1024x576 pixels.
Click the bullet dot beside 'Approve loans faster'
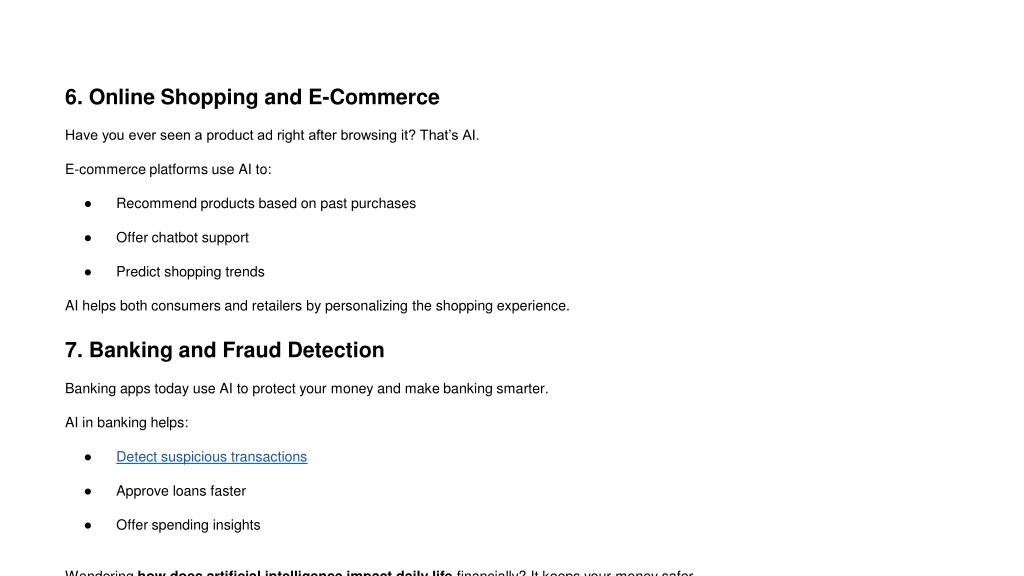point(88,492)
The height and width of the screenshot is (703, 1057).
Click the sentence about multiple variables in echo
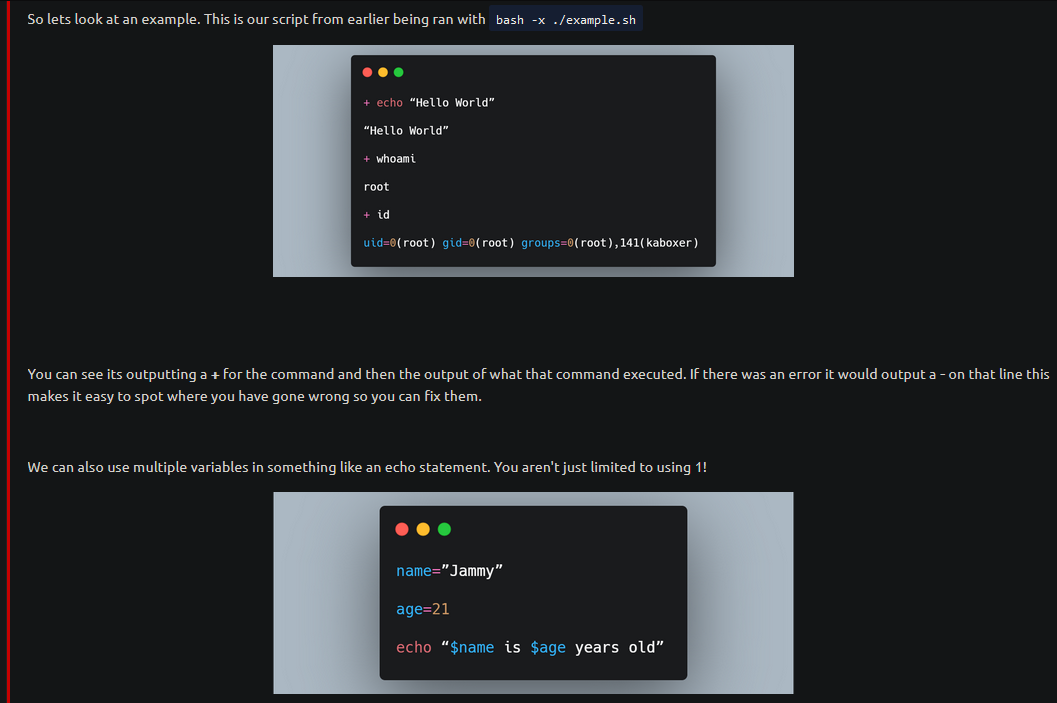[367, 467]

--

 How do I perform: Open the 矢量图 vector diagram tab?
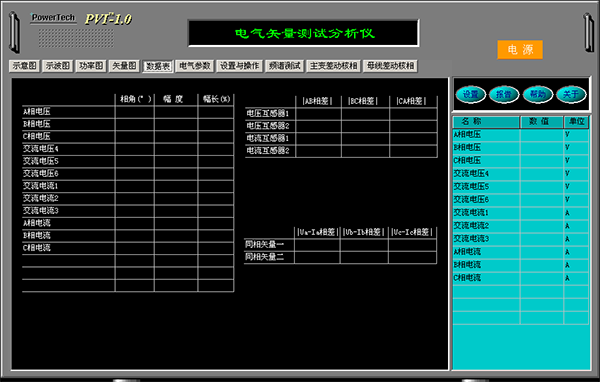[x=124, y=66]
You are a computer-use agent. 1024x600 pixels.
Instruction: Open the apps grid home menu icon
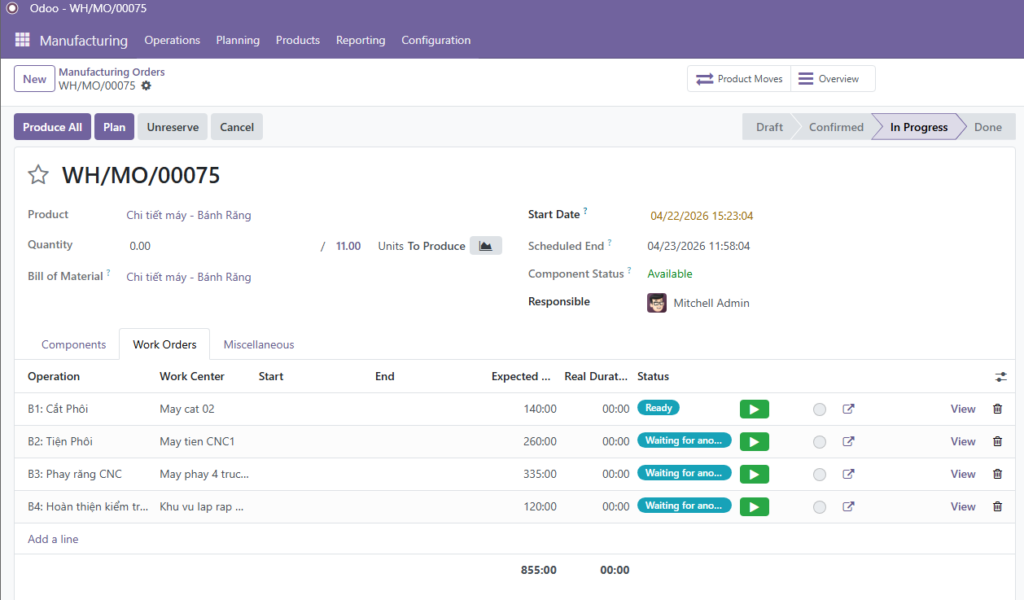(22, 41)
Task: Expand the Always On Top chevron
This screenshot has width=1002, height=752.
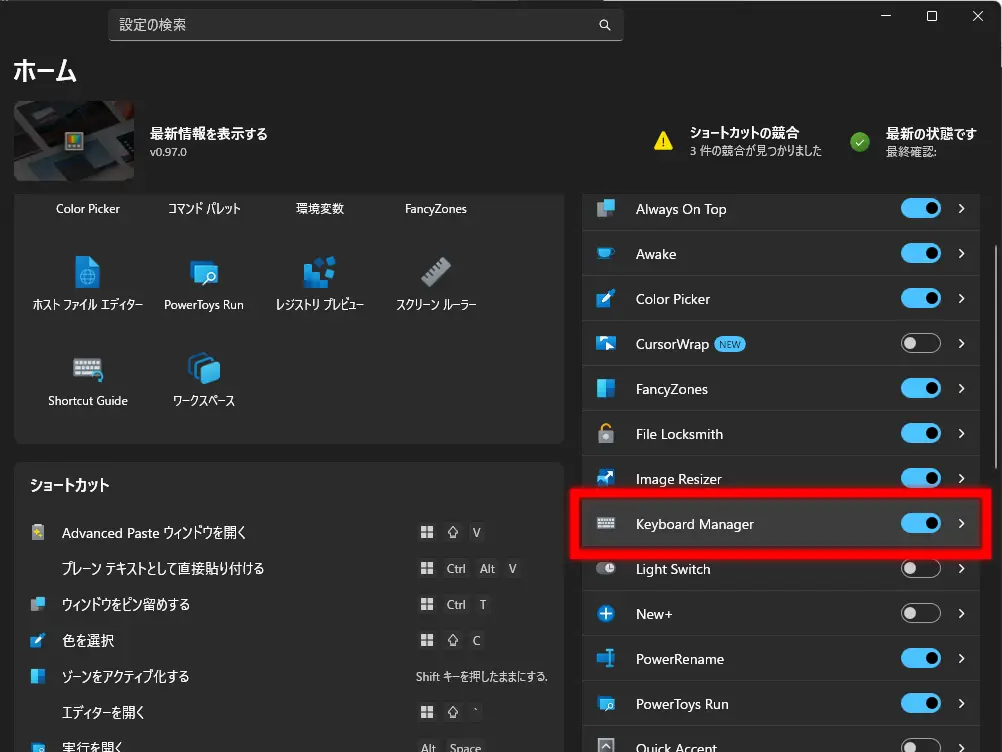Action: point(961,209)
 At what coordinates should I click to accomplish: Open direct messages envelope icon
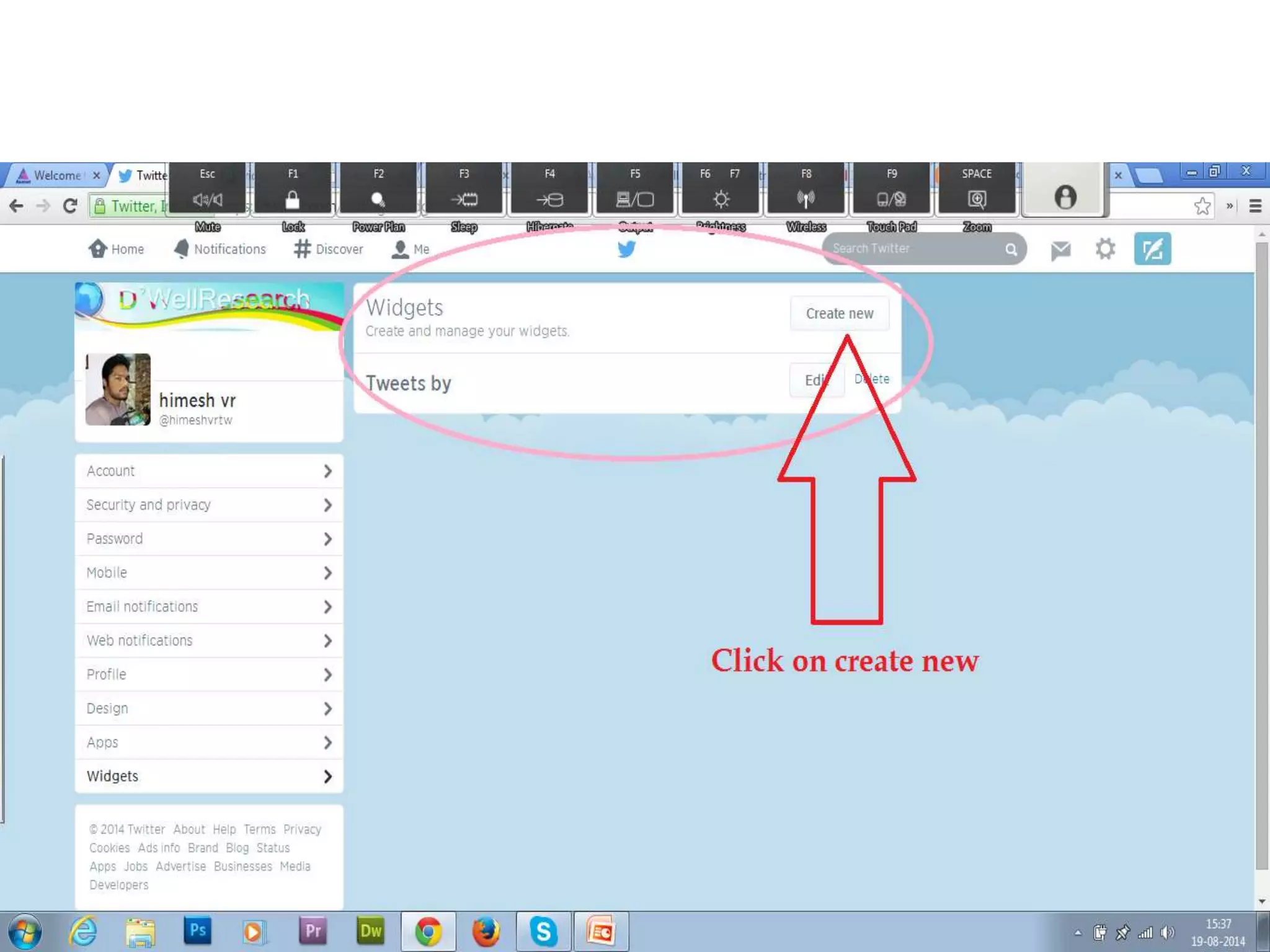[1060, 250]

* * *

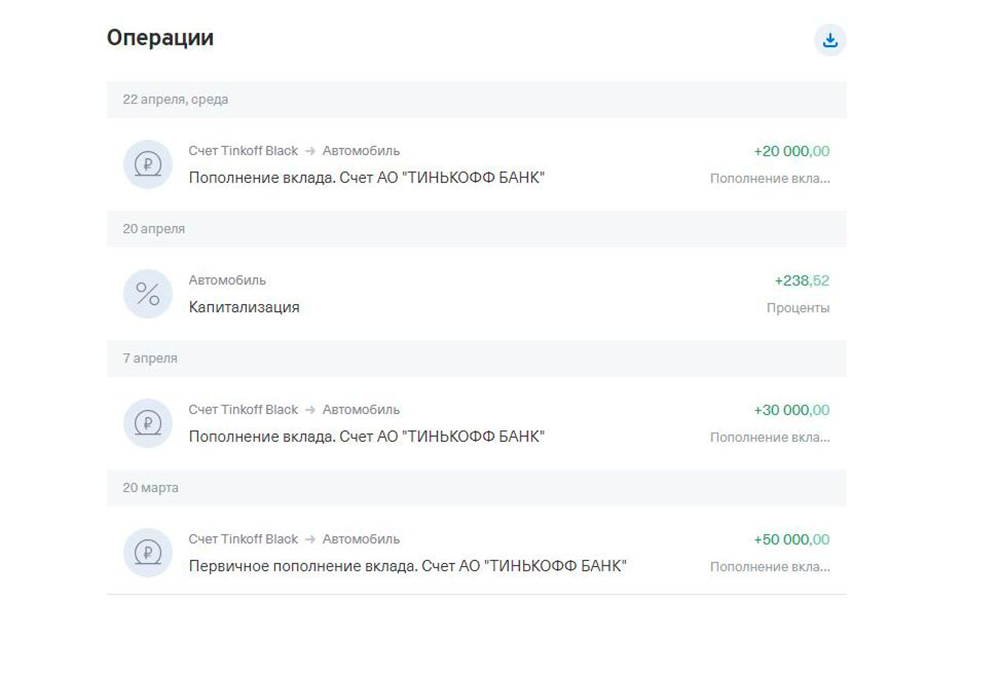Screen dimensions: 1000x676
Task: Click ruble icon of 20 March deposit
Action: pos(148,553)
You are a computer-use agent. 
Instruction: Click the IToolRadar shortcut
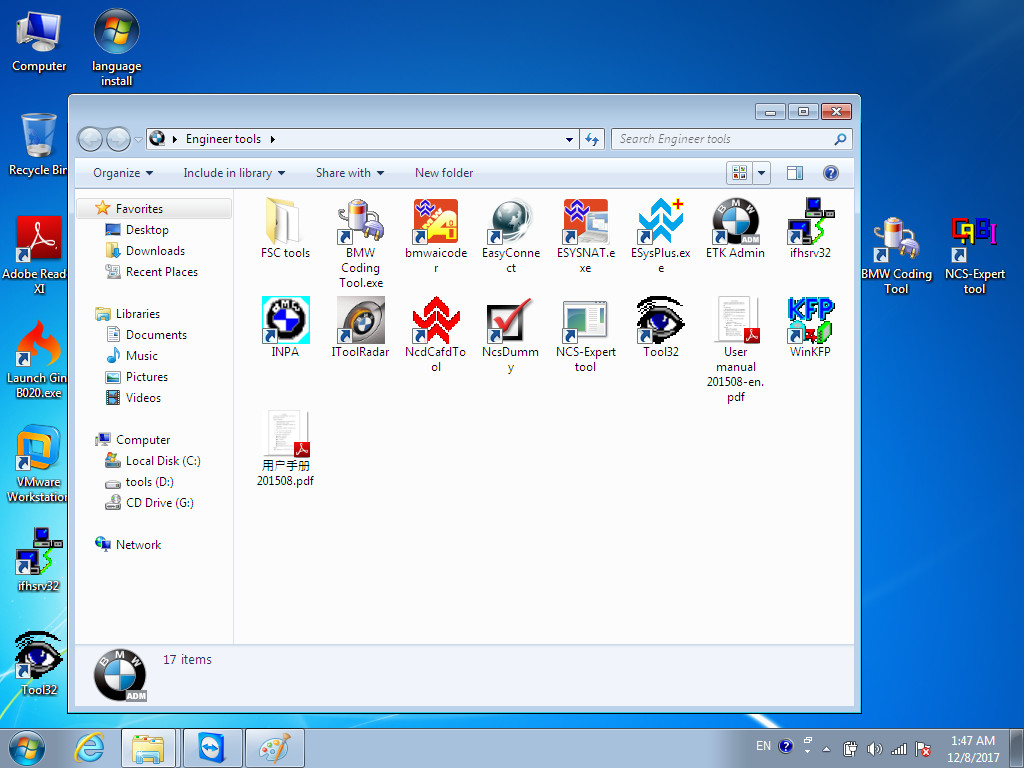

▶ _THE EXERCISE_
In the items above, how many lines contain the word "Instruction"? Reply with the number only.

▶ _SOLUTION TO THIS PROBLEM_
2